* **INSTRUCTIONS FOR THE TASK**: Copy out exactly the lines from the first line of the material below through the line containing "Choose 'ΑΙΓΙΑΛΟΣ' from", and nothing beyond them.

* **AVAILABLE RECORDS**:
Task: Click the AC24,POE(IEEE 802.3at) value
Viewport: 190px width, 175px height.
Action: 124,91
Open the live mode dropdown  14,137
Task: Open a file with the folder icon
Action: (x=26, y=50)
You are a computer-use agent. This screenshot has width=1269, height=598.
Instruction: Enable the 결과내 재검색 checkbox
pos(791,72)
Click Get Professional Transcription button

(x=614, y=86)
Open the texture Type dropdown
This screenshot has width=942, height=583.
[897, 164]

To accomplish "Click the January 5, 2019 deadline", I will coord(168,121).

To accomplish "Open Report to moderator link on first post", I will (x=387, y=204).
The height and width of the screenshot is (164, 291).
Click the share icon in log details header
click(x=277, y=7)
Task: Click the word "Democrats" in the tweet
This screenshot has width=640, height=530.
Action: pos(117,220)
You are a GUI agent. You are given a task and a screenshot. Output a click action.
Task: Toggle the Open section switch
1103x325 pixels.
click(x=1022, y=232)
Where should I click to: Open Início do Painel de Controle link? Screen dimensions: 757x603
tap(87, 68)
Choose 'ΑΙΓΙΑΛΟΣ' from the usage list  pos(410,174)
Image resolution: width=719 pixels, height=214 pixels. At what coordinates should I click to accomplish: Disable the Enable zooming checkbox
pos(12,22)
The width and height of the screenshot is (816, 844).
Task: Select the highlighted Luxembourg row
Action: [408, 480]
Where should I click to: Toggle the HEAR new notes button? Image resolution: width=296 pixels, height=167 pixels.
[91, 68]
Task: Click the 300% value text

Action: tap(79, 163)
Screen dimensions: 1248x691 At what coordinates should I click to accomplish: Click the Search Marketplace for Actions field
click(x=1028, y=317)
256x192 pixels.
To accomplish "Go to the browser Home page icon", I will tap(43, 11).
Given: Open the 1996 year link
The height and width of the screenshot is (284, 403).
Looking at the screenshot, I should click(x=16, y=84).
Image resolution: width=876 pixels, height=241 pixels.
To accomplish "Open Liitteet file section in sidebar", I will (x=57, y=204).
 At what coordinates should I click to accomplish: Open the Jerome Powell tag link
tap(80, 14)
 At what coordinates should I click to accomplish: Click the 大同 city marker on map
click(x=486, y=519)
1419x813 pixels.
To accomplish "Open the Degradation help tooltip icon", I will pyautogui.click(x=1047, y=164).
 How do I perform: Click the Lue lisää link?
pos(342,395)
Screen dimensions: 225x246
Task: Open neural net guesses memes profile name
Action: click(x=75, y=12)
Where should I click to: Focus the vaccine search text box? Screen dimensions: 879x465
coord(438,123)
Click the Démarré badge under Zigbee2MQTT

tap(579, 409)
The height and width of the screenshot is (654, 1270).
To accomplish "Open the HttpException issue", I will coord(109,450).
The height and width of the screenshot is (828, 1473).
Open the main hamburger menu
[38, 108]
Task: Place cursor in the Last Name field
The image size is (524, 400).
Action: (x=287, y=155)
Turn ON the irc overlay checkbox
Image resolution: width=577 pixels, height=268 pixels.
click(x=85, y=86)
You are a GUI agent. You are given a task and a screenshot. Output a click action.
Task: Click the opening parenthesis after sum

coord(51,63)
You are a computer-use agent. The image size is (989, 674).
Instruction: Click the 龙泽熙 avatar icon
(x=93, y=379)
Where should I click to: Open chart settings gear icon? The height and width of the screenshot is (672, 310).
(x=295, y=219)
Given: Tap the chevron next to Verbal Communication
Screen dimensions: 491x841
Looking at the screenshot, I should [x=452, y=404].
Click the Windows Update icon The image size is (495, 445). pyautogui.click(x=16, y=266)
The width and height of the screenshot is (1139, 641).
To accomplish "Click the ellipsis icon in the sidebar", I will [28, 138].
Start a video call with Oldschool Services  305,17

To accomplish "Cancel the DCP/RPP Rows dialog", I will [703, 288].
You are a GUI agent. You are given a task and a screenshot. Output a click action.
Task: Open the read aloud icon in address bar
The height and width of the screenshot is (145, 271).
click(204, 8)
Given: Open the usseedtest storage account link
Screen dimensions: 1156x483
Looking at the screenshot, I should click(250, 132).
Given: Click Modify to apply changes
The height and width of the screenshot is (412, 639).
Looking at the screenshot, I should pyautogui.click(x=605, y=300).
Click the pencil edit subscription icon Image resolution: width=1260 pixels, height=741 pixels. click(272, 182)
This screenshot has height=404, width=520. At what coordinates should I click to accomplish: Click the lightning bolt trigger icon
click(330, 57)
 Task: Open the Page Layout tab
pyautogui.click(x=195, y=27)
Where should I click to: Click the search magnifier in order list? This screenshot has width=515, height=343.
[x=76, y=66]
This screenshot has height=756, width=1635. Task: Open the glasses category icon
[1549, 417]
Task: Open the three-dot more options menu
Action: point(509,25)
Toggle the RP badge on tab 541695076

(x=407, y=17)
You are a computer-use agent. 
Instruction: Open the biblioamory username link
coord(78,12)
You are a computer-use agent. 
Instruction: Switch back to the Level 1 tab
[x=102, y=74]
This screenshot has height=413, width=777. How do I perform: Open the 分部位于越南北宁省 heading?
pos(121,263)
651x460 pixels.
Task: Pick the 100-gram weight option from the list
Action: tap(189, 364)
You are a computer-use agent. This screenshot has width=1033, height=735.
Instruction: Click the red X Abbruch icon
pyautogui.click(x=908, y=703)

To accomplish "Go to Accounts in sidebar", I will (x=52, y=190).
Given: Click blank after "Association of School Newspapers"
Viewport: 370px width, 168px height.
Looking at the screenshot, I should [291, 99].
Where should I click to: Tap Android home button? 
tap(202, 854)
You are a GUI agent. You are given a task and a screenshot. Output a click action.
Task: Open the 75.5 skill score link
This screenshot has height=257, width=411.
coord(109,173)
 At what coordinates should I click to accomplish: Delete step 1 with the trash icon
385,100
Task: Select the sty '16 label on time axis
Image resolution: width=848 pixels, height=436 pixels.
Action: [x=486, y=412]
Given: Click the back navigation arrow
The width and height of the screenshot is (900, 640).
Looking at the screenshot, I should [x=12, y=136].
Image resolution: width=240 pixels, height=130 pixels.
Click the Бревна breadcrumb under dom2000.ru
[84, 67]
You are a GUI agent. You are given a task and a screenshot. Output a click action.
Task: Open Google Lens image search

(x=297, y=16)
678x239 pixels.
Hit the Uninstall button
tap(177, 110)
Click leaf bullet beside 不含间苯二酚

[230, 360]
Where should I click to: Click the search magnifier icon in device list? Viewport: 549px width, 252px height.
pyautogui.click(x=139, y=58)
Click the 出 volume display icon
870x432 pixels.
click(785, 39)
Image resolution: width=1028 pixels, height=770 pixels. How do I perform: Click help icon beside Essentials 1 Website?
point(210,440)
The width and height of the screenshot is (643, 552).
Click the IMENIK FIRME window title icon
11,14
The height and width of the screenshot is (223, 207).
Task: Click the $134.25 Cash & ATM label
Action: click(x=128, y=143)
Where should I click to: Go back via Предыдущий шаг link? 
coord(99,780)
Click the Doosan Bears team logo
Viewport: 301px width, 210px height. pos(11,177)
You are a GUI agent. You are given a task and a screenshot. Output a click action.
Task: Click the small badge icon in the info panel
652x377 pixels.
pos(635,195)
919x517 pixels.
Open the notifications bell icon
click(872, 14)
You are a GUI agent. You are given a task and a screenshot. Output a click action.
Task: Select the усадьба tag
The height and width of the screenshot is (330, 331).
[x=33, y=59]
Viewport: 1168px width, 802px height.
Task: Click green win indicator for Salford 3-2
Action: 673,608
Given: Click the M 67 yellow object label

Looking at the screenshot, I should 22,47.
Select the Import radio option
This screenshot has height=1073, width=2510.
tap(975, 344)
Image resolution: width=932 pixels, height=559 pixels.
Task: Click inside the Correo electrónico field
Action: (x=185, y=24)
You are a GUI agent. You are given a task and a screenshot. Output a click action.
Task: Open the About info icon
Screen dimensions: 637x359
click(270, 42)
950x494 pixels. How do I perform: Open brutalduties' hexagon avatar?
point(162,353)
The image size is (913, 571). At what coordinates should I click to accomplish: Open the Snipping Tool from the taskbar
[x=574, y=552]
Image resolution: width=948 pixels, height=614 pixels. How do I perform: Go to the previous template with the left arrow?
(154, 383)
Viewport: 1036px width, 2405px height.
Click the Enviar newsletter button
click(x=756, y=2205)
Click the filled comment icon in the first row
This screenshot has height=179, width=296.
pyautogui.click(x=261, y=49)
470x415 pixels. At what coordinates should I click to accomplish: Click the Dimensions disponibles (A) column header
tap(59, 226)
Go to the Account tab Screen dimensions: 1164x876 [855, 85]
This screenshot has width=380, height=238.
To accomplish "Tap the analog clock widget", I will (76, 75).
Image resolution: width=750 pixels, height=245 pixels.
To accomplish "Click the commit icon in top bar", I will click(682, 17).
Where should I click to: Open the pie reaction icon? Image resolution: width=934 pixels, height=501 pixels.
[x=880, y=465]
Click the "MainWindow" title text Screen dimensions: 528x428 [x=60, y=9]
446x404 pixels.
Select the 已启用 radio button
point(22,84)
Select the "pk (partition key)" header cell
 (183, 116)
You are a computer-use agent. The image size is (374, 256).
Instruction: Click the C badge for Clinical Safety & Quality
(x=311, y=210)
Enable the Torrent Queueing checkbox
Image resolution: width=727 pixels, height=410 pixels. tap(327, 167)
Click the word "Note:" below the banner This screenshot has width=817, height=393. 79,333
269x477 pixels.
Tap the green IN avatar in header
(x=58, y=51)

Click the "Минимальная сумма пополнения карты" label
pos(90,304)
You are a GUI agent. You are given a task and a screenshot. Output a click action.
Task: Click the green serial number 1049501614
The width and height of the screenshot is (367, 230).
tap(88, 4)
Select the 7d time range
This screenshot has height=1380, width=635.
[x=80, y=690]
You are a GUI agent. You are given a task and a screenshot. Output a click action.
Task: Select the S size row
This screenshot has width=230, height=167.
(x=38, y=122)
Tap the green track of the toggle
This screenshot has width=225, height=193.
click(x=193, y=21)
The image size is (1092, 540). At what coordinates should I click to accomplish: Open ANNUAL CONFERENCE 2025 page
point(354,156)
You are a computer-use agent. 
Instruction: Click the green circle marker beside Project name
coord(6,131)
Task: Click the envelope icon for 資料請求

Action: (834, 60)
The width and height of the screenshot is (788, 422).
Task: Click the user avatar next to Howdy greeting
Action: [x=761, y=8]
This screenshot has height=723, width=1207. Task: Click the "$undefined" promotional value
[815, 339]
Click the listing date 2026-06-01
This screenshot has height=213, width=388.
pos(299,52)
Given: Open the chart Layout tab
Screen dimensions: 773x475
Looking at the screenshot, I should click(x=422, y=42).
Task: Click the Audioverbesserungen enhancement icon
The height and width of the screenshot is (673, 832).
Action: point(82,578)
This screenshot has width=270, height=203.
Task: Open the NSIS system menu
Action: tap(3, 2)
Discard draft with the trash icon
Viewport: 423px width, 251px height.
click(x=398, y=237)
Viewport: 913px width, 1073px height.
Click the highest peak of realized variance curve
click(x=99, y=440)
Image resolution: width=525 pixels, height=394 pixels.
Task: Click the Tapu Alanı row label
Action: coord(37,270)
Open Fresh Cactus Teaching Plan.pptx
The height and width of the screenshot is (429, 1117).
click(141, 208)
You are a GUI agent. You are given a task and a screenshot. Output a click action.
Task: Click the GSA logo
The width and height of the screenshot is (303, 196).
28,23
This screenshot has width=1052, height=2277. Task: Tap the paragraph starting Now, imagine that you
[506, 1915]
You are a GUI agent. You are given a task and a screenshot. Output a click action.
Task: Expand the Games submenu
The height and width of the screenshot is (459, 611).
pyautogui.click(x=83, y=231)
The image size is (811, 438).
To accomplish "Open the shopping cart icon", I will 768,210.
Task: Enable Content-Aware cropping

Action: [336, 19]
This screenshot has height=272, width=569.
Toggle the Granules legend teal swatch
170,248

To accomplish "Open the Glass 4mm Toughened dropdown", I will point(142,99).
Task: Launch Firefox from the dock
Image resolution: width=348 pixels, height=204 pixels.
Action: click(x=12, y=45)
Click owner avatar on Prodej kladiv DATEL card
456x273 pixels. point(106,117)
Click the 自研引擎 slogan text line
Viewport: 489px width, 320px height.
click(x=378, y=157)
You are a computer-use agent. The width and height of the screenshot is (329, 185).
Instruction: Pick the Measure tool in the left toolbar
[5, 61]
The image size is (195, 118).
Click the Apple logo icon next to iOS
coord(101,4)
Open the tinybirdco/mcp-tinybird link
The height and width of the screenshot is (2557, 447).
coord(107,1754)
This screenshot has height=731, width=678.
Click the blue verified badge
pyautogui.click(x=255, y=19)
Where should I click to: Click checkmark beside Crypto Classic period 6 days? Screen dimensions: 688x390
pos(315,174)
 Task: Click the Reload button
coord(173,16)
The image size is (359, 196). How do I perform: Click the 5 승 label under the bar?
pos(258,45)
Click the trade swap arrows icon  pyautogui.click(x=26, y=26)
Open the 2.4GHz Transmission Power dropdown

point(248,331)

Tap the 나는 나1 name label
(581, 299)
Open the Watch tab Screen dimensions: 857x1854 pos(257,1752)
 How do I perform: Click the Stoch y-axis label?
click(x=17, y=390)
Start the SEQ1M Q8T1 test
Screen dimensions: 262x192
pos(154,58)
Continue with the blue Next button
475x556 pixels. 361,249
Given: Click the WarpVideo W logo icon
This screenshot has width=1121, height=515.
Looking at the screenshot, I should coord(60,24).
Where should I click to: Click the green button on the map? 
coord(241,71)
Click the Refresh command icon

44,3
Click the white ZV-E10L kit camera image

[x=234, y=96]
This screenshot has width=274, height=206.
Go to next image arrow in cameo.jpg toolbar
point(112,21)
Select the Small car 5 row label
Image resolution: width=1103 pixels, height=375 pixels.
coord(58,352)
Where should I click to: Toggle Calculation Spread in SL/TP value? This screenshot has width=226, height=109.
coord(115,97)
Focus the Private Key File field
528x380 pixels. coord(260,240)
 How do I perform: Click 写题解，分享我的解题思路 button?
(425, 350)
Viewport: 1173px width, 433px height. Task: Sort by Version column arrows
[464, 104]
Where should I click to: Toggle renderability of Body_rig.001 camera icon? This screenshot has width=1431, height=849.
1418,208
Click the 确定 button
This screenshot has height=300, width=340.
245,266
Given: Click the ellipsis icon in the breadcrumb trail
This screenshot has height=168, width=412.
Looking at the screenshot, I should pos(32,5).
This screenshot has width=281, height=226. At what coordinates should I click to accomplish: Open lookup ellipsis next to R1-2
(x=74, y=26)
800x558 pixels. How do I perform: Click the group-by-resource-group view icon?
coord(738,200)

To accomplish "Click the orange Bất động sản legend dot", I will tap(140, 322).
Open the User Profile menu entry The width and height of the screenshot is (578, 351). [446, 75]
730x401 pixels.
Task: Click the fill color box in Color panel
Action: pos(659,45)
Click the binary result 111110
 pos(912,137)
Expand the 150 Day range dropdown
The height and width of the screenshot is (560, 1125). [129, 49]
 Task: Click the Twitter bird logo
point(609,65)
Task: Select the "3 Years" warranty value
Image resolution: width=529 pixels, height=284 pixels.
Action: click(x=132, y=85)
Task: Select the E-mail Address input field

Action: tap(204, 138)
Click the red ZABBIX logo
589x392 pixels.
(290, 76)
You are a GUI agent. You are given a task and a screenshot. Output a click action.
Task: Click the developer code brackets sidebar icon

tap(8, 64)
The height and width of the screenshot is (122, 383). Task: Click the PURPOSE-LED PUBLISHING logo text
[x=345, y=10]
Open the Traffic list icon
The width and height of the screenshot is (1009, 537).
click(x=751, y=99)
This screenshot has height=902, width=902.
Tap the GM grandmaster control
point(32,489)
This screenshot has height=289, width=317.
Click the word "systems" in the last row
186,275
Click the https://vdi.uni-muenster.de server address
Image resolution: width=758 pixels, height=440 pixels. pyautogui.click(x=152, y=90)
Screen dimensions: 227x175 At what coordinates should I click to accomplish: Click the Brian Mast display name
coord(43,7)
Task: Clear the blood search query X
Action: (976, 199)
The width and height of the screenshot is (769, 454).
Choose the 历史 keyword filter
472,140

* **EXERCISE OUTPUT**:
Task: Click the AC24,POE(IEEE 802.3at) value
Viewport: 190px width, 175px height.
Action: 124,91
Open the live mode dropdown  14,137
Task: Open a file with the folder icon
Action: (x=26, y=50)
You are a computer-use agent. This screenshot has width=1269, height=598.
Instruction: Enable the 결과내 재검색 checkbox
pos(791,72)
Click Get Professional Transcription button

(x=614, y=86)
Open the texture Type dropdown
This screenshot has width=942, height=583.
[897, 164]

To accomplish "Click the January 5, 2019 deadline", I will coord(168,121).

To accomplish "Open Report to moderator link on first post", I will (x=387, y=204).
The height and width of the screenshot is (164, 291).
Click the share icon in log details header
click(x=277, y=7)
Task: Click the word "Democrats" in the tweet
This screenshot has width=640, height=530.
Action: pos(117,220)
You are a GUI agent. You are given a task and a screenshot. Output a click action.
Task: Toggle the Open section switch
1103x325 pixels.
click(x=1022, y=232)
Where should I click to: Open Início do Painel de Controle link? Screen dimensions: 757x603
tap(87, 68)
Choose 'ΑΙΓΙΑΛΟΣ' from the usage list  pos(410,174)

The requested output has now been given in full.